Когда я осматривал зал, мои глаза встретились с глазами Энн Тимберли. Она вызывающе отвернулась, и я, неожиданно почувствовав себя значительно лучше, засмеялся.

Здесь все знали друг друга — хотя бы немного. По крайней мере, не первый раз встречались. Я же для всех оказался темной лошадкой.

Неожиданно рядом с Сэддлером и его женой появился Бэлч, а с ним худой человек с неприятным и злым лицом, которого я тут же узнал. И почему только его имя не всплыло в моей памяти сразу, когда Фуэнтес впервые упомянул его?

Ингерман… один из людей Бэлча, стрелок. Узнал ли он меня? Я сомневался в этом, хотя как-то встречался с ним в Пьоч и еще раз… в Сильвер-Сити.

Ингерман не был обычным работником, хотя мог выполнять любую работу, но делал это только тогда, когда получал жалованье охранника. Очевидно, Бэлч и Сэддлер к чему-то готовились.

Понадобилось всего лишь несколько минут наблюдения, чтобы понять — первые красавицы на вечеринке Энн Тимберли и Хина Бенн. И если сегодня за коробки с угощением намечались крупные ставки, то именно они должны стать основными соперницами. Но у меня не возникло желания развлечься и показать Энн Тимберли, что здесь, кроме нее, есть и другие девушки.

Фуэнтес отошел в сторону со знакомыми мексиканками, а Бен Ропер выпивал со своими приятелями. Поэтому я остался в одиночестве и разглядывал толпу, заметив вскоре, что кое-кто из присутствовавших тоже разглядывает меня.

В конце концов, незнакомец, который не дурен собой, в элегантном черном костюме, сшитом на заказ, должен был привлечь к себе внимание. Я, так же как мой брат Барнабас, унаследовал от отца пристрастие к лучшим сторонам жизни, и поэтому, когда позволяли финансы, потакал своим слабостям. Хотя одного простого факта, что я —незнакомец, сейчас оказалось достаточным, чтобы меня выделили из толпы.

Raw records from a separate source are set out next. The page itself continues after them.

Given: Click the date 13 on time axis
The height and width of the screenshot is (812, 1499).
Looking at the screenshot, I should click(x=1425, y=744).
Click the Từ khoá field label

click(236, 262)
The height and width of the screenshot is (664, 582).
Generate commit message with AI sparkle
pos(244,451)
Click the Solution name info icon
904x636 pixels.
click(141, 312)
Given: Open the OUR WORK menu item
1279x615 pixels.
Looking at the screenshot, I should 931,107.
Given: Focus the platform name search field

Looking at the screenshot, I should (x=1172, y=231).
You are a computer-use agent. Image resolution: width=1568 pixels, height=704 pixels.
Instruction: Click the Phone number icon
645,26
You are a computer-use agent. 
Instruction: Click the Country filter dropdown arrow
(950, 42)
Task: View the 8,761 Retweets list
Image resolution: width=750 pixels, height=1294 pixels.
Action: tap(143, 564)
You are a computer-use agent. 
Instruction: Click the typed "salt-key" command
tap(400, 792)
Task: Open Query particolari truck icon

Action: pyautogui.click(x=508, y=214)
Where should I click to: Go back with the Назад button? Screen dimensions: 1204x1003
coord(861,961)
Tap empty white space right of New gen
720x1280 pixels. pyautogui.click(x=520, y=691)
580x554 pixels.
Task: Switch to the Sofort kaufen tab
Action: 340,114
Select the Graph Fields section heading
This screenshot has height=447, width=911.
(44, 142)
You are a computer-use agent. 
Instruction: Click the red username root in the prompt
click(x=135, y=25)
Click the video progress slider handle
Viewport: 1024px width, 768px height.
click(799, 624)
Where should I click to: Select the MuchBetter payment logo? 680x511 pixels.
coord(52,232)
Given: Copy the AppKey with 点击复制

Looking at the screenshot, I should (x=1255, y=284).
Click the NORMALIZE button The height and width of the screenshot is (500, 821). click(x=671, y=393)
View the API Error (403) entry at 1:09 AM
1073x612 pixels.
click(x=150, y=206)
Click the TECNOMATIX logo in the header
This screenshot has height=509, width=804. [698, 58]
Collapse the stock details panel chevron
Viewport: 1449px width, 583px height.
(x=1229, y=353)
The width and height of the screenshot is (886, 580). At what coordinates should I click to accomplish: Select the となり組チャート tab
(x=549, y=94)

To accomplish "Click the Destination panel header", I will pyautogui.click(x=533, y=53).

Заиграла музыка, первые два танца я наблюдал за кружащимися парами. И Хина Бенн, и Энн Тимберли прекрасно танцевали, но когда я решил, что мне пора включиться в этот водоворот, то пригласил Барби-Энн. Она неплохо танцевала, однако ее внимание предназначалось не мне. Она все время вертела головой и оглядывалась по сторонам — ей явно не терпелось увидеть Роджера Бэлча.

Он вошел совершенно неожиданно в сопровождении двух мужчин, в которых я, согласно описанию, узнал Джори Бентона и Накиса Вансена — охранников Бэлча и Сэддлера. Они возникли вслед за Бэлчем, оказавшимся крепко сбитым парнем не выше пяти футов пяти дюймов ростом, что всего лишь на дюйм считалось ниже среднего. Он явился в темном костюме, серой рубашке, черном галстуке и черных перчатках, которые так и не снял. Роджер нацепил на себя два револьвера, их, видимо, следовало считать деталью туалета. Но приходить с оружием на танцы? Такого я еще не видел.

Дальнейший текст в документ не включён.